A mi juicio, hay incompetencia administrativa. El Fondo del Bicentenario podría haber sido aprobado regularmente por las autoridades del Banco Central, durante el verano, sin intervención del Congreso, si se hubieran manejado con un poco menos de torpeza y de prepotencia. Hay, en ese sentido, una tendencia a la brutalidad administrativa, a la intemperancia gratuita, algo que es incontenible en el kirchnerismo.

Además, hay que decir que hay un amateurismo preocupante en materia de gestión. En muchos casos se cometen errores de gestión que son literalmente inimaginables desde el punto de vista de gestión de los asuntos públicos.
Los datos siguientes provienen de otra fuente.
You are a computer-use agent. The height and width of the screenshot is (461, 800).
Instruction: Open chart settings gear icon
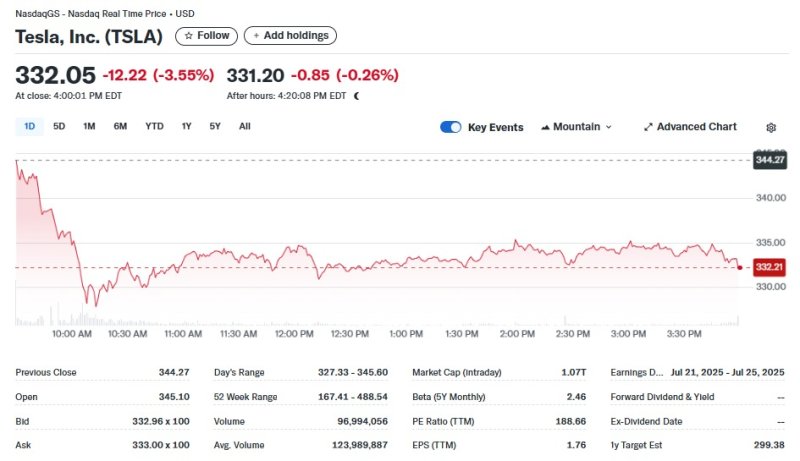(x=771, y=127)
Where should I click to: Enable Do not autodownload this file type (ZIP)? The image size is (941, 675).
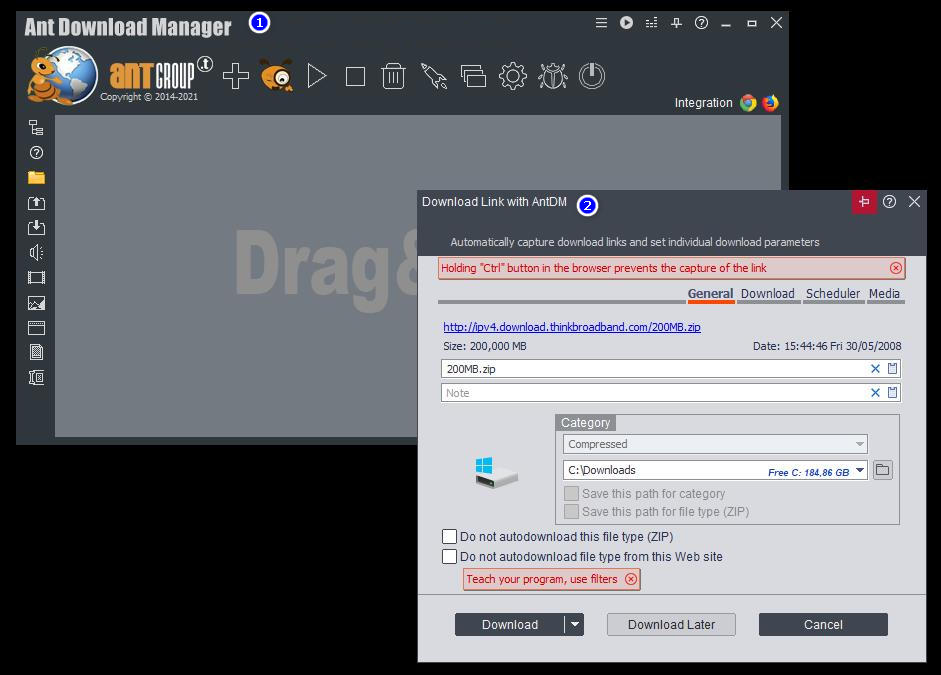(x=450, y=537)
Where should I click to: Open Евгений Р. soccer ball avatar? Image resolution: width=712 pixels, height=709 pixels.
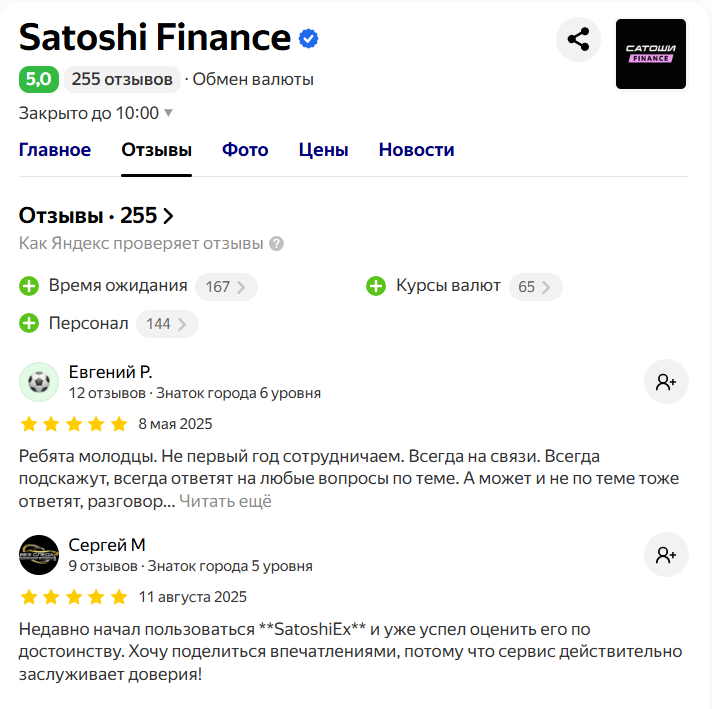coord(39,382)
Hay mucha ignorancia de cómo funciona una república y de cómo funciona el mundo. Pues si el Gobierno alegó que el caso de Antonini Wilson era una maniobra de la Agencia Central de Inteligencia, ya podemos imaginar cómo y con que criterios piensa el kirchnerismo sobre todo lo que acontece en el país y en el mundo.

Como si todo esto fuera poco, este caldo aparece sazonado por ese elemento particularmente venenoso que es el zafarrancho ideológico de izquierda. Así es que -como muy bien dice esta mañana mi colega Alfredo Leuco en el diario Perfil-, la gloriosa JP de la década del ’70 termina equiparada con el J. P. Morgan, la banca neoyorquina que supo ser quintaesencia paradigmática del neoliberalismo del Consenso de Washington y que esta semana salió a aplaudir al Gobierno por su intención de pagar la deuda externa de cualquier manera.

Acá tenemos, en ese sentido, acertadamente resumida, la ecuación particularmente diabólica de la Argentina: Hebe de Bonafini aplaudió desde la Plaza de Mayo el pago de la deuda externa en el Congreso, sosteniendo que ésta es la mejor manera de luchar contra la oligarquía.

Ojalá que el invierno nos encuentre abrigados.